だが、そんなことでは私の知的欲求は収まってはくれない。」
「えっと。つまりなにを…」
俺の言葉に唇を吊り上げて笑う男。
「君が私の知的欲求に叶う知識を教えてくれるのなら喜んで引き受けよう」
…この人はかなりヤバイ人物なのかもしれない。総ての知識が手に入るなら悪魔とでも取引しそうだ。メフィストみたいに…
だけど、この人を味方に付けられればこれから先多くの物を得られる予感がある。
此処で断られるわけにはいかない。
俺は前世、地球での知識で思いつく限りの事を男に話した。
「ほお、つまりこの世界は平らではなく球形で太陽がハルケギニアを回っているのではなく。このハルケギニアを含む星という球形が太陽の周りを自身も回転しながら回っていると?」
「はい」
多くのファンタジー世界よろしくこの世界も天動説が主流…いやそもそも地動説があるわけも無く、俺の語った事はかなり知的好奇心を刺激されたようだった。

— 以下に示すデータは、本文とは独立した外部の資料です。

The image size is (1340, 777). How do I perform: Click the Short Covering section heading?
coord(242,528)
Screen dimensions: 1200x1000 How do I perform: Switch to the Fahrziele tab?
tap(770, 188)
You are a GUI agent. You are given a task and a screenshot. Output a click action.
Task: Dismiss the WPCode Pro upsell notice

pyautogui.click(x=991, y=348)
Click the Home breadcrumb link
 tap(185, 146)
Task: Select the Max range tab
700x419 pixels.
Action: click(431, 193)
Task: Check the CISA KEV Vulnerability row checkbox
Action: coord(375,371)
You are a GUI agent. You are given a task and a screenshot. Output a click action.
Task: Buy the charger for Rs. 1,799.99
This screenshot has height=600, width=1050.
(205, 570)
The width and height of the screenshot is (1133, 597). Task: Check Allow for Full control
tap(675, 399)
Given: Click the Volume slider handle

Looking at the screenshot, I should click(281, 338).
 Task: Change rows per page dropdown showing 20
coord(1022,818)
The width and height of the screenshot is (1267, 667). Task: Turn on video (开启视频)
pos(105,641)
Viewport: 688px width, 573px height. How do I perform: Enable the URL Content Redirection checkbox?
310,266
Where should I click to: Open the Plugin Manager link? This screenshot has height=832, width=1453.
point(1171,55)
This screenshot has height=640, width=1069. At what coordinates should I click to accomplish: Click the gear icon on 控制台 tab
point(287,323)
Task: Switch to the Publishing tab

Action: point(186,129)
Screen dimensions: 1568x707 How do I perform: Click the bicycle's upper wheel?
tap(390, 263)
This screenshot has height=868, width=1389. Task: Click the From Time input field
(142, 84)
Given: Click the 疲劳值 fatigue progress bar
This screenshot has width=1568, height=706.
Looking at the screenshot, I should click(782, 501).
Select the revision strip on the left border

「なるほど、しかしこの大地が丸いとしたら反対側の人は落っこちてしまうのではないか?」
「それは、星には引く力、引力と言う物がありまして」
と、今度は引力の説明。
「なるほど、月の満ち欠けと潮の満ち引きにそんな関係が有ったとは」
しきりに頷いている男。
ひとしきり話した後、俺は切り出す。
「それで、あの…」
「あ、ああ。なぜお前がそんな知識が有るのか気になるが、今は良いだろう。この仕事を引き受ければまだまだ君から面白い話が聞けそうだ。良かろう、造ってやろう。その代わり時々此処に来て私の話し相手になってくれ。
お前の語る話は実に興味深い」
「はあ…」
「そうと決まれば早速その杖の概要をお前の口から説明してくれ。この設計図はかなりの出来だがどういう意図が込められているのか興味がある」
そして俺は杖の概要を説明するのだった。
しばらくすると俺の話から今度は設計図を見ながらなにやら一人の世界に入ってしまったらしく、一人ぶつぶつ言いながら何かを羊皮紙に書きなぐっている。